| 訓読 |
950
大君(おほきみ)の境(さか)ひたまふと山守(やまもり)据(す)ゑ守(も)るといふ山に入(い)らずはやまじ
951
見わたせば近きものから岩隠(いはがく)りかがよふ玉を取らずはやまじ
952
韓衣(からころも)着(き)奈良(なら)の里(さと)の夫松(つままつ)に玉をし付(つ)けむ好(よ)き人もがも
953
さを鹿(しか)の鳴くなる山を越(こ)え行かむ日だにや君がはた逢はざらむ
| 意味 |
〈950〉
大君の御領として境を設けられ、山の番人を置いてまで管理されている山であっても、私は入らずにはいられない。
〈951〉
海の上を見渡すと、近くにありながら、海中の岩陰に光りゆらめいている玉がある。その玉を我が物にしないでおくものか。
〈952〉
韓衣を着慣らすという奈良の里の、夫(つま)を待つこの松に付けて飾るにふさわしい玉のような、立派な人がいてくれたらなあ。
〈953〉
牡鹿が妻恋いをして鳴いているこの山を越えようとしている日えさえ、ひょっとしてあなたは逢ってくださらないのでしょうか。
| 鑑賞 |
笠金村の歌。神亀5年(728年)、聖武天皇が難波宮に行幸された時に作った歌4首とありますが、行幸には関りのない歌になっています。なお左注に「右は、笠朝臣金村が歌の中に出づ。或いは車持朝臣千年が作といふ」とあり、あるいは行幸先の宴席で二人が歌い交わしたものかもしれません(目録では4首とも車持千年の作とある)。950・951は、男の立場で天皇の女官に言い寄ろうとする歌、952・953は、女の立場で答えた歌になっています。

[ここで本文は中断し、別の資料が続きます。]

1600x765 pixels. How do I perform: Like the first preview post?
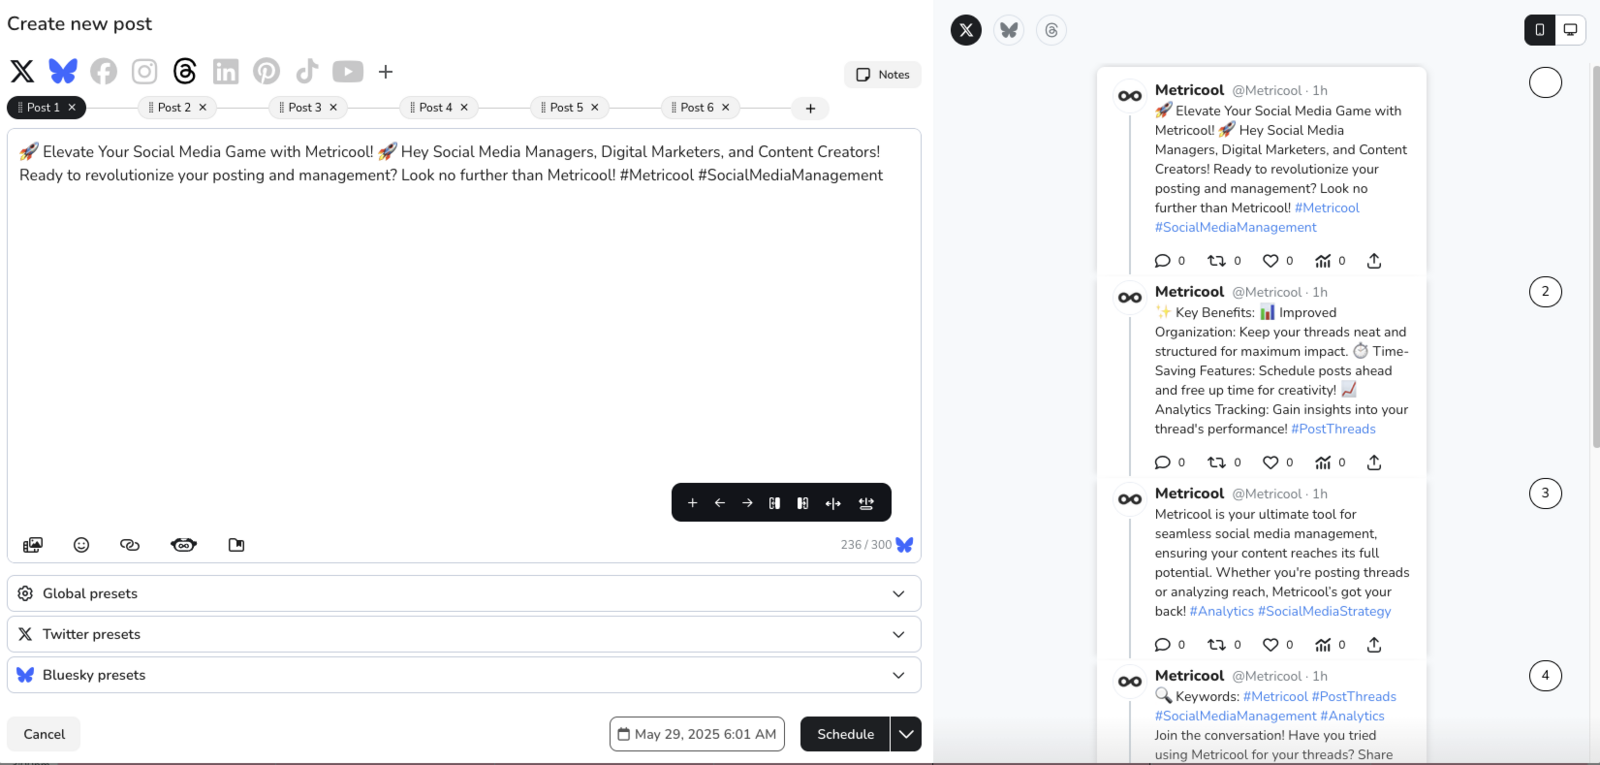(x=1270, y=261)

950の「大君の」は、聖武天皇を指します。「境ひたまふと」は、境界を定め、占有なさるということで、の意。「山守据ゑ」は、山を管理・警護する役人を配置すること。ここは女を守る親または侍女の譬え。「山に入らずはやまじ」は、山に入らずにはいられない、入らずに済ますものか、という強い決意。「山に入る」は、禁を犯して山に入る、すなわち盗伐することで、ここは女に逢う譬え。周囲がどれほど厳しく監視していようとも、相手の女性の心の中に入っていかずにはいられない、という、熱烈な恋情を詠んだもの。

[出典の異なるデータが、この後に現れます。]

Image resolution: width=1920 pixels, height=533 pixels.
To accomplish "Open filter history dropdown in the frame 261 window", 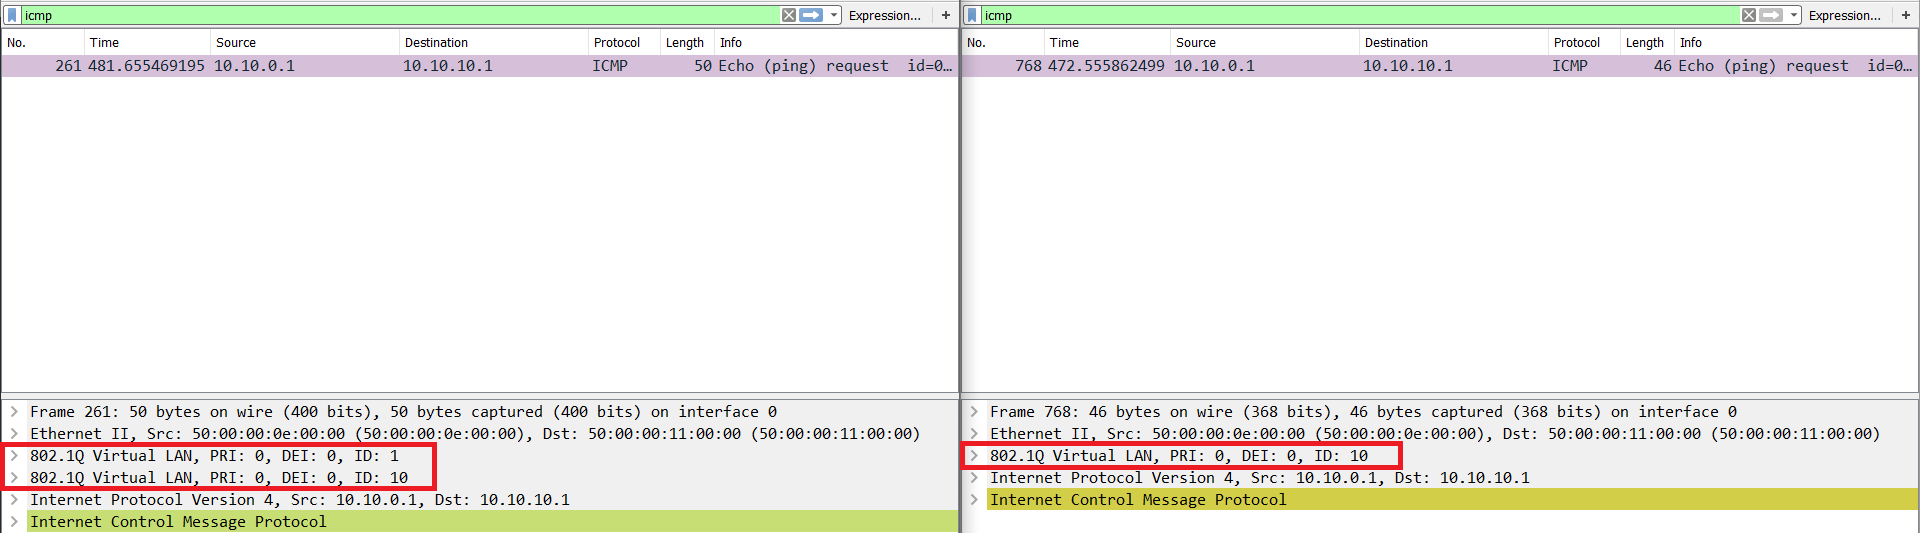I will [x=834, y=15].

951の「見わたせば」は、遠くを眺めやると。「近きものから」は、近くにありながら。「〜ものから」は、逆接(〜なのに)を表す接続助詞。「かがよふ」は、ちらちら揺れて光る。「玉」は真珠で、得難い美女の譬え。「取らずはやまじ」は、採って我が物とせずにはいられない。いずれの歌も、いかなることがあっても逢わずにおかぬという積極的な気持ちを歌いかけています。
952の「韓衣」は、唐風に仕立てた衣服。「韓衣着」は「着ならす」と続けた「奈良」の序詞。「夫松」は原文「嶋待」で、「嶋」は「嬬」の誤りだとして上掲のように解するほか、文字通りの島すなわち筑庭の松として解するものもあります。「玉をし付けむ」は、糸に通した美しい玉(装身具)を、その松の枝に結びつけよう。ここは夫婦関係を結ぶことの譬喩。「好き人」は、教養があり身分もある人を尊んでの称。「もがも」は、願望の終助詞で、〜があればいいなあ、という強い希求。単に恋人を求めているのでなく、この美しい光景や、玉を飾るという風雅な趣向を分かち合える知的なパートナーを求めていることを示しています。
953の「さを鹿の」の「さ」は接頭語で、牡鹿。「鳴くなる山」は、鹿が鳴いているという山。「なる」は聞こえてくる音に基づく推定(伝聞)の助動詞。牡鹿の鳴き声は『万葉集』において、妻を慕う寂しい声の象徴です。「日だにや」の「だに」は、でさえ、でも。「や」は疑問の係助詞。「はた逢はざらむ」の「はた」は、ひょっとして、それでもやはり。「逢はざらむ」の「む」は、連体形の結び。男歌の「入らずはやまじ」に対して、その山を越え鹿の声を聞いてさえあなたは逢わないのではないか、と逆に切り返した典型的な女歌の作法になっています。